- [Description of the task]: Rewrite as a numbered list the records between the line holding "Where should I click to: Go" and the line holding "[x=153, y=96]", inclusive, omitting any blank lines.

- [Entries provided]:
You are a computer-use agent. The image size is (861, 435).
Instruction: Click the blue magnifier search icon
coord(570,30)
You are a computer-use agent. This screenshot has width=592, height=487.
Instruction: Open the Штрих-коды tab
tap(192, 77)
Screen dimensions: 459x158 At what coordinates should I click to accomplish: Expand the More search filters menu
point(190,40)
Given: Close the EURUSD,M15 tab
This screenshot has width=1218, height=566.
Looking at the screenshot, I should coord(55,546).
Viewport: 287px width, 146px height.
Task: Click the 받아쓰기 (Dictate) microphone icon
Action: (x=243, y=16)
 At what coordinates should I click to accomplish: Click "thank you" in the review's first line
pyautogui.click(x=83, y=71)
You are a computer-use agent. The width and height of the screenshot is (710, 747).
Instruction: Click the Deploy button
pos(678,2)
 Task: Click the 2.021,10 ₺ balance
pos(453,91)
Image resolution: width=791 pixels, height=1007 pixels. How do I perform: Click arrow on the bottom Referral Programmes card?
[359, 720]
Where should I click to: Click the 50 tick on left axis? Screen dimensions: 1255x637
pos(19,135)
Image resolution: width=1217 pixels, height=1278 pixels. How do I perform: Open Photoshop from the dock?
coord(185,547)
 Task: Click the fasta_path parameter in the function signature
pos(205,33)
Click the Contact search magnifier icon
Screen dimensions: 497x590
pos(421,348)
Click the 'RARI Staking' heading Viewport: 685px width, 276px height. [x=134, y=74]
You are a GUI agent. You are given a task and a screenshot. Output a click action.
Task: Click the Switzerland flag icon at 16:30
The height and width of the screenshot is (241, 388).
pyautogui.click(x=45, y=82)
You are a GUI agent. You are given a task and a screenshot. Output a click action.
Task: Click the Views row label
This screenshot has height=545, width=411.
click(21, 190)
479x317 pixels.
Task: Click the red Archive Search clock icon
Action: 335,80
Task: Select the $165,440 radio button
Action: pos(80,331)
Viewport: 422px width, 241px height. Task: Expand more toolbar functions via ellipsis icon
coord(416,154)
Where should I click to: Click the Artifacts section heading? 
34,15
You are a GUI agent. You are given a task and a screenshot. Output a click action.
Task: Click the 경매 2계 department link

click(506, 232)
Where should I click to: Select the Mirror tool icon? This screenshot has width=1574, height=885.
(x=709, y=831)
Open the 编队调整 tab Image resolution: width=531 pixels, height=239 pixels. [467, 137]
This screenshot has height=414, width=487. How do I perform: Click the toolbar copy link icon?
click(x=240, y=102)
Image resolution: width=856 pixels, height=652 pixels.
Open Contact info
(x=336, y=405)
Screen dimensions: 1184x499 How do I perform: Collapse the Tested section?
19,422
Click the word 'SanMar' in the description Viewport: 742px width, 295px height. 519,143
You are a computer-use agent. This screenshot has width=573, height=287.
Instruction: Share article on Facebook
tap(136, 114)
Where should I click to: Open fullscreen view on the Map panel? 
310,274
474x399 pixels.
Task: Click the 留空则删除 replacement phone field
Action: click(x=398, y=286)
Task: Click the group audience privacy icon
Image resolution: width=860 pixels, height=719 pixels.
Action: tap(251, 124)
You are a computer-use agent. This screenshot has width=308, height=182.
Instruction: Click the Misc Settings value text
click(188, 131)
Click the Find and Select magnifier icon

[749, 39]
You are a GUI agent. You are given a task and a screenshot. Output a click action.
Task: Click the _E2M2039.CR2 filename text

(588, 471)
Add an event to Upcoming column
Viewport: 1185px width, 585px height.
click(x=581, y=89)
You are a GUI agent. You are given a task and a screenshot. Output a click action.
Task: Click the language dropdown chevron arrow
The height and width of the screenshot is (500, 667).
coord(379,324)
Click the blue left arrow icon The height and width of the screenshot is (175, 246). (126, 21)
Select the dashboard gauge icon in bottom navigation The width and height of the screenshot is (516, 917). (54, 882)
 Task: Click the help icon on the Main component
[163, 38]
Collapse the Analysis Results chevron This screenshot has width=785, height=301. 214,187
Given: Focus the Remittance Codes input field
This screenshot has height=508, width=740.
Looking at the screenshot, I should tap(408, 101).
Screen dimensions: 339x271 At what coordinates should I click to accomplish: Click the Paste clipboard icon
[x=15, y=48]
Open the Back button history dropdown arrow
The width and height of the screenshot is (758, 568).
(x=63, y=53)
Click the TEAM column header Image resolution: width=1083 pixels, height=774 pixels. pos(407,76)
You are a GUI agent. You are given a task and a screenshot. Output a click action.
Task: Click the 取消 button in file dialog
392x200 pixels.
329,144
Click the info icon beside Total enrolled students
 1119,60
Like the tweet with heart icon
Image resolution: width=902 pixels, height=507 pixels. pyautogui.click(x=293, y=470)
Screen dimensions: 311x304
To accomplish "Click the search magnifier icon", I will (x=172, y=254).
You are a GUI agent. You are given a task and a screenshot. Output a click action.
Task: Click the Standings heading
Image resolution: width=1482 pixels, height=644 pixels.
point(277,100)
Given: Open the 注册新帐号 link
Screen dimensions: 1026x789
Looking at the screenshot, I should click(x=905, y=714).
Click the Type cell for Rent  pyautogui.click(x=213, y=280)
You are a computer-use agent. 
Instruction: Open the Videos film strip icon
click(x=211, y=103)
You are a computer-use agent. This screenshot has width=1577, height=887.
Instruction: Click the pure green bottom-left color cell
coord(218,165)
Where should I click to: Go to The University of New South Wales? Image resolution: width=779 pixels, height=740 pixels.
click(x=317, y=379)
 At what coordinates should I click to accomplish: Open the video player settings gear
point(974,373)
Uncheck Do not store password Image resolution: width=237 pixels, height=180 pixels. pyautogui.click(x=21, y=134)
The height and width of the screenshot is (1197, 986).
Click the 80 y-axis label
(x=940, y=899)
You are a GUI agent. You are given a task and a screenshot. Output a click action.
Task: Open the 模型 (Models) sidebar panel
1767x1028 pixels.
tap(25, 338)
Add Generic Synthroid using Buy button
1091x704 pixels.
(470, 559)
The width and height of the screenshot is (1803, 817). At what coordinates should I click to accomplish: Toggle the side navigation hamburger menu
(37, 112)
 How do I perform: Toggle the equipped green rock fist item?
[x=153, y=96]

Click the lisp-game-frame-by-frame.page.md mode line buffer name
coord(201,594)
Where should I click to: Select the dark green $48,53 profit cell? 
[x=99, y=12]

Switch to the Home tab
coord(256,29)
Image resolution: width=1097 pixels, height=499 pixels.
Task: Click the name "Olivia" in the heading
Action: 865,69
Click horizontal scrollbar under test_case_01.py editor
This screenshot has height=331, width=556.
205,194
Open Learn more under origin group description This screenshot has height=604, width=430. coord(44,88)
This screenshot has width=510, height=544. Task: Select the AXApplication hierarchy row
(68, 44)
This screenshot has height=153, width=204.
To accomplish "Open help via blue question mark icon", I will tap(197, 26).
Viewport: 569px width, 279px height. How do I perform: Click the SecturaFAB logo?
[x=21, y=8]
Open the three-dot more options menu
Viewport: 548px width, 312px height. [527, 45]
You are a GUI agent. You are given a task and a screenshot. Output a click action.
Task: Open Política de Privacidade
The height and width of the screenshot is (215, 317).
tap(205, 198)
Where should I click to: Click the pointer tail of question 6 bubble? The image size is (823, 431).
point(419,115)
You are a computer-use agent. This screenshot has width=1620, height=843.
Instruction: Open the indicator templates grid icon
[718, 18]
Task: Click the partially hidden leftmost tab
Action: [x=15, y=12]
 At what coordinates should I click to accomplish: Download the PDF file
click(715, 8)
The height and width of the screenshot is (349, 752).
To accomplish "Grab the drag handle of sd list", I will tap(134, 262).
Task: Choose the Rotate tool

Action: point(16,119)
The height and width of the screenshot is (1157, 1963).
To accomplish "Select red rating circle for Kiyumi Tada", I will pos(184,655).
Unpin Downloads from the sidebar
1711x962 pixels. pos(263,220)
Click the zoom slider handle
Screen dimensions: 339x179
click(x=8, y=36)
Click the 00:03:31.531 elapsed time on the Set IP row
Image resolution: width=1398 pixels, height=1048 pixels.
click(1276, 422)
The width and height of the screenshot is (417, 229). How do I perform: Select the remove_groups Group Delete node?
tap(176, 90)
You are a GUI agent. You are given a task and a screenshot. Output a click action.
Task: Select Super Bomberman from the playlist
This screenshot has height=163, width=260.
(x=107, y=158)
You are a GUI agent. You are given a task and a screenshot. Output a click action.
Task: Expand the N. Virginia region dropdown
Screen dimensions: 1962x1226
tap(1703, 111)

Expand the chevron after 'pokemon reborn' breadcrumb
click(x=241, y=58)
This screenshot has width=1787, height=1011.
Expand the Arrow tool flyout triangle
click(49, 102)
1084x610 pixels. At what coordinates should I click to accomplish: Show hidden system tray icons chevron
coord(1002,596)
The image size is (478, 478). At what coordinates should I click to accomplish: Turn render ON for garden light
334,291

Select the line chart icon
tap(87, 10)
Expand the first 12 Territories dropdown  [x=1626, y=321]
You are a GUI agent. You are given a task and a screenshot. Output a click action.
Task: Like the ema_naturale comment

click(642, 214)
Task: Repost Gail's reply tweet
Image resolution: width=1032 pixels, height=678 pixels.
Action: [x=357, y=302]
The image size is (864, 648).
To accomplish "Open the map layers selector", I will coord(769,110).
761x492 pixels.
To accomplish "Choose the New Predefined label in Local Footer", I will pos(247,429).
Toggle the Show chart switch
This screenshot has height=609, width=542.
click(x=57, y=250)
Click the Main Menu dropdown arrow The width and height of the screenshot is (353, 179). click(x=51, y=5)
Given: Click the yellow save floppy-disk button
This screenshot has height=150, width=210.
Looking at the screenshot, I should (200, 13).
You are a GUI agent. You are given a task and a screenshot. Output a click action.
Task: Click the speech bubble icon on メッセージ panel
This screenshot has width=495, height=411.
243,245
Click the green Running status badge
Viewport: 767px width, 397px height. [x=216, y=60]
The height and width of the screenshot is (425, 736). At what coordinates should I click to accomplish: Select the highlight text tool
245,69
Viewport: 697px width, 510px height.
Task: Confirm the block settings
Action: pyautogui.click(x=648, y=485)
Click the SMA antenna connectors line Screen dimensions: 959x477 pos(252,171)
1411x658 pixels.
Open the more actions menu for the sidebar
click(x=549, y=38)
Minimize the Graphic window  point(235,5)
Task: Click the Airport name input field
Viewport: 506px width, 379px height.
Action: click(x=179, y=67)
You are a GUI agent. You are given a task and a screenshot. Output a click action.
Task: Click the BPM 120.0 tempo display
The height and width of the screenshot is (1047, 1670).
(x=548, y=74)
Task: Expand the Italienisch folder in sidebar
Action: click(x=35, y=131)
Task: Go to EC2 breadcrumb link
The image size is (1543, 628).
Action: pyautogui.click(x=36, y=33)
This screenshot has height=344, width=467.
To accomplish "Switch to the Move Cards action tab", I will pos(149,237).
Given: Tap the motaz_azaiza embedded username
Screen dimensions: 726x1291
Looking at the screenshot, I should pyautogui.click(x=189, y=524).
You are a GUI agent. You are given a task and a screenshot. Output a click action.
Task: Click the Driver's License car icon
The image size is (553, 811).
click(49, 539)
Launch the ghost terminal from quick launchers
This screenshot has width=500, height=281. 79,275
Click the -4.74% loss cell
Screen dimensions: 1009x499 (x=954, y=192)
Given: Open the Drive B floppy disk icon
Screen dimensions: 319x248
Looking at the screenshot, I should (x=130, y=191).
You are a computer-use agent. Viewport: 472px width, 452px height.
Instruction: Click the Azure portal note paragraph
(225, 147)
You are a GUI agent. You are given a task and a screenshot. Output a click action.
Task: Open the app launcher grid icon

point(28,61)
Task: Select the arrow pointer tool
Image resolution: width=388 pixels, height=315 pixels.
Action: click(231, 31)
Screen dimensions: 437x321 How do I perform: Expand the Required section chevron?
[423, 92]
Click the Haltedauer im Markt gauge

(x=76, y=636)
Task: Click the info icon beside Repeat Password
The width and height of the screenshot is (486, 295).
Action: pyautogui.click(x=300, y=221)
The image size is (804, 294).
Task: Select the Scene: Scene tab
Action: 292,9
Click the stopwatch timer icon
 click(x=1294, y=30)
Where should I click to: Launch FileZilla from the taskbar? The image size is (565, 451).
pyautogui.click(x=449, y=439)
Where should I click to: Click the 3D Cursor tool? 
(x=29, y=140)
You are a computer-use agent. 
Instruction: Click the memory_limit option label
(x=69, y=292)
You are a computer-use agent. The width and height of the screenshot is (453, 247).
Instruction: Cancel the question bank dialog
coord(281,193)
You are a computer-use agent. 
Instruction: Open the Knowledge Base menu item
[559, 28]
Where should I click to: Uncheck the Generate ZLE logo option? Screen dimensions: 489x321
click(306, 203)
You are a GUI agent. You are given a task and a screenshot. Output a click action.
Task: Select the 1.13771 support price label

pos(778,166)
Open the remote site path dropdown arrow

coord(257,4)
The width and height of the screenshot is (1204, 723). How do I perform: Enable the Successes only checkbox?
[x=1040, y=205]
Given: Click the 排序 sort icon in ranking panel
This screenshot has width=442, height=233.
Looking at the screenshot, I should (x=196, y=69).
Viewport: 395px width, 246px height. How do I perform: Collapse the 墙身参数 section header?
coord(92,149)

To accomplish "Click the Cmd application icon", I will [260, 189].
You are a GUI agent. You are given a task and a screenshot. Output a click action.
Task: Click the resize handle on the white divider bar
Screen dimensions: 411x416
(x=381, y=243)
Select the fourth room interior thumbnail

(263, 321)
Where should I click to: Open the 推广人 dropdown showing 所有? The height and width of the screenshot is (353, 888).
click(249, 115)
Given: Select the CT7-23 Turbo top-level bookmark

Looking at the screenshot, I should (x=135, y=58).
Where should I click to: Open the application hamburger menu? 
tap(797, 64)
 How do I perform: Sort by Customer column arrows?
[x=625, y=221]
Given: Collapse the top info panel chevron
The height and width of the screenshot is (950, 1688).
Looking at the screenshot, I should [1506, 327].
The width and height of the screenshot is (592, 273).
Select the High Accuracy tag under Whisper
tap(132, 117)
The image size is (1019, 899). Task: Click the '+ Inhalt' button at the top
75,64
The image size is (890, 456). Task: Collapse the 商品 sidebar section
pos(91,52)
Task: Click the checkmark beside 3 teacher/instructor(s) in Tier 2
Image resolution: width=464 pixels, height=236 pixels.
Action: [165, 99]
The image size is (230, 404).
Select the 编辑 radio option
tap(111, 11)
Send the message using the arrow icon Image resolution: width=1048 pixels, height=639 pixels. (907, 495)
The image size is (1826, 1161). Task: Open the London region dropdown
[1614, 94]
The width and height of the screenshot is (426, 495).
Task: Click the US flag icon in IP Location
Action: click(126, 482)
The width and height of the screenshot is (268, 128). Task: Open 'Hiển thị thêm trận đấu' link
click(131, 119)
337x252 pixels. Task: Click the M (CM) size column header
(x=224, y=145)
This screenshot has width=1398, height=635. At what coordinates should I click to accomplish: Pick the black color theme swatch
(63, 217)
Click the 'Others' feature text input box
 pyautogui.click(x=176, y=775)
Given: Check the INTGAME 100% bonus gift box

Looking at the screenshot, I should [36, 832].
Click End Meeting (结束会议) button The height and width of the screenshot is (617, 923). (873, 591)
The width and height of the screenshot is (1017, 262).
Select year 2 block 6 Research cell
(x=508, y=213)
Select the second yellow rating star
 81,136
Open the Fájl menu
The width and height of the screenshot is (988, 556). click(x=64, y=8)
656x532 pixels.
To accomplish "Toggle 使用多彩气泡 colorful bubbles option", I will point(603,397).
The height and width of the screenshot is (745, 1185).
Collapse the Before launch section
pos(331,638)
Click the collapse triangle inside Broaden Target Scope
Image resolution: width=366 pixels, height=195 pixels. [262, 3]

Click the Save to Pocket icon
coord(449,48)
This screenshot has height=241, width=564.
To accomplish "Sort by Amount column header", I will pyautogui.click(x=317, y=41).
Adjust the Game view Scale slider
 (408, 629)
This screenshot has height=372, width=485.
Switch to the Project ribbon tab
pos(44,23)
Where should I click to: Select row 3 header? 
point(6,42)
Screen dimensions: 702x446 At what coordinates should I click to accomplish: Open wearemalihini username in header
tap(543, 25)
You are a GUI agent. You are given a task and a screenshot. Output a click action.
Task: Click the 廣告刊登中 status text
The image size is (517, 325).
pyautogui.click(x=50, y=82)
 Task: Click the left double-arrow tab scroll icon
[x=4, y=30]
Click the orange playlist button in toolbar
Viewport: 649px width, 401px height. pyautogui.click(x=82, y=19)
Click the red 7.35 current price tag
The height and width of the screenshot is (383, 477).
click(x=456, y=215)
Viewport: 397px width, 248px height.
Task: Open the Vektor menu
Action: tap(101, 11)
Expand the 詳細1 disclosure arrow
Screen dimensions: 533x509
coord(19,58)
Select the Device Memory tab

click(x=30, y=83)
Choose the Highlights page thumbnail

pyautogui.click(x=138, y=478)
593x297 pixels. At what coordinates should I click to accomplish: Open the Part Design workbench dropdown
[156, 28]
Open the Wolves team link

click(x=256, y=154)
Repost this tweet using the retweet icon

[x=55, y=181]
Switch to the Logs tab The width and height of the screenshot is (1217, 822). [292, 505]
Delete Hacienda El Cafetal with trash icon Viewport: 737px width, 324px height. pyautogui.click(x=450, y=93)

- [Completed exercise]:
1. Where should I click to: Go to The University of New South Wales? Image resolution: width=779 pixels, height=740 pixels.
2. click(x=317, y=379)
3.  At what coordinates should I click to accomplish: Open the video player settings gear
4. point(974,373)
5. Uncheck Do not store password Image resolution: width=237 pixels, height=180 pixels. pyautogui.click(x=21, y=134)
6. The height and width of the screenshot is (1197, 986).
7. Click the 80 y-axis label
8. (x=940, y=899)
9. You are a GUI agent. You are given a task and a screenshot. Output a click action.
10. Task: Open the 模型 (Models) sidebar panel
11. 1767x1028 pixels.
12. tap(25, 338)
13. Add Generic Synthroid using Buy button
14. 1091x704 pixels.
15. (470, 559)
16. The width and height of the screenshot is (1803, 817). At what coordinates should I click to accomplish: Toggle the side navigation hamburger menu
17. (37, 112)
18.  How do I perform: Toggle the equipped green rock fist item?
19. [x=153, y=96]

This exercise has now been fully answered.